__DESCRIPTION OF THE TASK__
The answer must be every line from the entries below that contains "each".

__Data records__

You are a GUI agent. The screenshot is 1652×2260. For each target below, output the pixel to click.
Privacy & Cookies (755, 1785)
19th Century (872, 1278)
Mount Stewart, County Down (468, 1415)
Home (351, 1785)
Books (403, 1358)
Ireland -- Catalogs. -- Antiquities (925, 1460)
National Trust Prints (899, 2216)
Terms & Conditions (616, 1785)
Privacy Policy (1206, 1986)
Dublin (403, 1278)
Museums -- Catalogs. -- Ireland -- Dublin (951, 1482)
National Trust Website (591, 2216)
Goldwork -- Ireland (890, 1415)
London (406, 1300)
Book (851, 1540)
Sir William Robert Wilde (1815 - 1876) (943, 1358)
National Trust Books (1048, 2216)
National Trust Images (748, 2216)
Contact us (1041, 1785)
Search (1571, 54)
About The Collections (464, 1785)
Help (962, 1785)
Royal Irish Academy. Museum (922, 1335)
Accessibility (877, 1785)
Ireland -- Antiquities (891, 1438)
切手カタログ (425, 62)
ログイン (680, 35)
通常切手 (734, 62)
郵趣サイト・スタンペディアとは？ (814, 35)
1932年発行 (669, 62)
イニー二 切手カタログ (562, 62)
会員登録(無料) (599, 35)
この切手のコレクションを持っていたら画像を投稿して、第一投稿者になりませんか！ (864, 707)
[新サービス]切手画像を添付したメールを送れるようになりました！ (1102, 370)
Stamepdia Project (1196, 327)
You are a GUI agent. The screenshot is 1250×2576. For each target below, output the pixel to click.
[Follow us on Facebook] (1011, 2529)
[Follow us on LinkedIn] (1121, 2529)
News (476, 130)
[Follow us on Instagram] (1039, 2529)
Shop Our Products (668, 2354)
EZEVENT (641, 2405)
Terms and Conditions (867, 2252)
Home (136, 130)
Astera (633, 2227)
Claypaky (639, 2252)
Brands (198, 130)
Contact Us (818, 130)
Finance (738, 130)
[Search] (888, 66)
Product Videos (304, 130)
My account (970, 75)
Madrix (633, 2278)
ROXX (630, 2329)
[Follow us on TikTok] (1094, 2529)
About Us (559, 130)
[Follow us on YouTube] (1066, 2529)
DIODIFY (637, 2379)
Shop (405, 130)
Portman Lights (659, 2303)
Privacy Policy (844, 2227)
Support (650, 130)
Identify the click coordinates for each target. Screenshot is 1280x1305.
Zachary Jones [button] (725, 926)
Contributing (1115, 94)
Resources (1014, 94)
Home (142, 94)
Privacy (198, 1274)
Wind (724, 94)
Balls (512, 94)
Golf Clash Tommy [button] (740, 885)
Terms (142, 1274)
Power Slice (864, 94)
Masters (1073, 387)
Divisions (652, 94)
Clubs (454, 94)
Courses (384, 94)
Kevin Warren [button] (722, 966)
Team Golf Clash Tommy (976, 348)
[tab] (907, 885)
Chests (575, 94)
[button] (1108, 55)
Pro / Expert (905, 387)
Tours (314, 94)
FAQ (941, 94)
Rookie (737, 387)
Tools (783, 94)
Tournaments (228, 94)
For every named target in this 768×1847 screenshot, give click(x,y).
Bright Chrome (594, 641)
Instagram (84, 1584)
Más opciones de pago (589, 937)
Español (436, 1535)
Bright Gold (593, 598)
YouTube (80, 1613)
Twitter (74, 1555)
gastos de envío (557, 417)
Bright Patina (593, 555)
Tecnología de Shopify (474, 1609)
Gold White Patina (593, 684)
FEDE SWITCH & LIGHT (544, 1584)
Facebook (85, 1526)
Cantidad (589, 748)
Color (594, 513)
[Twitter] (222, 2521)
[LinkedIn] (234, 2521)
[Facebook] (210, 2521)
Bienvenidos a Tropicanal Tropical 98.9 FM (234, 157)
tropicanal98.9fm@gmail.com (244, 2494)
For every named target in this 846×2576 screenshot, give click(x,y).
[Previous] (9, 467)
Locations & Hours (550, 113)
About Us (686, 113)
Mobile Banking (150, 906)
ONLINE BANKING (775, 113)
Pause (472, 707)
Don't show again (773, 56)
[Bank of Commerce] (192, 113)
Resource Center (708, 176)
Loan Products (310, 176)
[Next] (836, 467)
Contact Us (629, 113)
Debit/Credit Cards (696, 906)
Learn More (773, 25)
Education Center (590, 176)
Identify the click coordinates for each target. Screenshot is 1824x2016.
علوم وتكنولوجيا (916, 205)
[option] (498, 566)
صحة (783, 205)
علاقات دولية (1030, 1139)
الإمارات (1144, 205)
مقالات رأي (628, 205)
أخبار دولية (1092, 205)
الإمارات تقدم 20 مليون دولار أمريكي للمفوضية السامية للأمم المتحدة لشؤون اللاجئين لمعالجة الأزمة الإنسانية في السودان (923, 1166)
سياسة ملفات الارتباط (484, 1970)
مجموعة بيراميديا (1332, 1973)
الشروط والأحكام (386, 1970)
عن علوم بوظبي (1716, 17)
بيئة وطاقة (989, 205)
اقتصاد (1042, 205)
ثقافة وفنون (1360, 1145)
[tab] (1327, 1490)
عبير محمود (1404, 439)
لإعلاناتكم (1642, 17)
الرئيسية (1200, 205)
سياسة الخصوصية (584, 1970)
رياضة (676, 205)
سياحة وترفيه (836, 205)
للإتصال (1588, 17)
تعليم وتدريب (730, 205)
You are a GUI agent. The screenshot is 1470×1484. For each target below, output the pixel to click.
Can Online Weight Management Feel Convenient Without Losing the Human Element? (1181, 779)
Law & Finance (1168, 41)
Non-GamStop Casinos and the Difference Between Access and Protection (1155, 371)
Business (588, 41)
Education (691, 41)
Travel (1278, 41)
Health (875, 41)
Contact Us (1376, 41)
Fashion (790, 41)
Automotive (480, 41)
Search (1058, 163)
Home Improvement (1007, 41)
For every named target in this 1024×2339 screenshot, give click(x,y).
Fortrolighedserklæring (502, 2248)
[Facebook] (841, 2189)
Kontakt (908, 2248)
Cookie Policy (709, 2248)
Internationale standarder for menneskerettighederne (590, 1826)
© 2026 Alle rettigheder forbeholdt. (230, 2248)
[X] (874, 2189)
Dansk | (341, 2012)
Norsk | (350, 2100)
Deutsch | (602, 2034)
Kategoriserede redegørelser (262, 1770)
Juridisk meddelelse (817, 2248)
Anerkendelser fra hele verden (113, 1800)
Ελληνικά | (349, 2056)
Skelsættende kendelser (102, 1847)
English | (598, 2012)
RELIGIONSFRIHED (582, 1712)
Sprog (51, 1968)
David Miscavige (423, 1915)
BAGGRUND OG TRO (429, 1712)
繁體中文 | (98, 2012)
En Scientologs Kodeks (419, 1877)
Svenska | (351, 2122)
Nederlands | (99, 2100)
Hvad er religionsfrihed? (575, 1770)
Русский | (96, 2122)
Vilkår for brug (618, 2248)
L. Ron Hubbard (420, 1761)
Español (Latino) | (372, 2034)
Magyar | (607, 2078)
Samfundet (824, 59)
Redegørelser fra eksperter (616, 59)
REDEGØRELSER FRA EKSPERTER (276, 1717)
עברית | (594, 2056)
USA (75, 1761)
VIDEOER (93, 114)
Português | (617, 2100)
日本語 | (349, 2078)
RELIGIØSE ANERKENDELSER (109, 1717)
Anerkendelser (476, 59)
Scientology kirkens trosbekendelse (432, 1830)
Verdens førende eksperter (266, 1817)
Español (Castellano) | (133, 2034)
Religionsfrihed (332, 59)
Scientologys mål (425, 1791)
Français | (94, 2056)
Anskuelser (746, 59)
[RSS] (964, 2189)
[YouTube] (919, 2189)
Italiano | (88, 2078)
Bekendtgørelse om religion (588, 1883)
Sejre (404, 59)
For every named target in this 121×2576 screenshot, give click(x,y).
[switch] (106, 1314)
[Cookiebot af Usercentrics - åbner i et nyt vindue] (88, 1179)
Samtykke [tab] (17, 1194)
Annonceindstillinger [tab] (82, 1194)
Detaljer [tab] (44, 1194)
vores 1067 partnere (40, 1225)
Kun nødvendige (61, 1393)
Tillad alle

__TASK OUTPUT__
You are a GUI agent. The screenshot is 1652×2260. For each target below, output the pixel to click.
You are a GUI agent. The screenshot is 1250×2576. For each target below, output the pixel to click.
Identify the click coordinates for each target. Screenshot is 1280x1305.
Identify the click coordinates for each target. Screenshot is 1824x2016.
You are a GUI agent. The screenshot is 1470×1484. For each target below, output the pixel to click.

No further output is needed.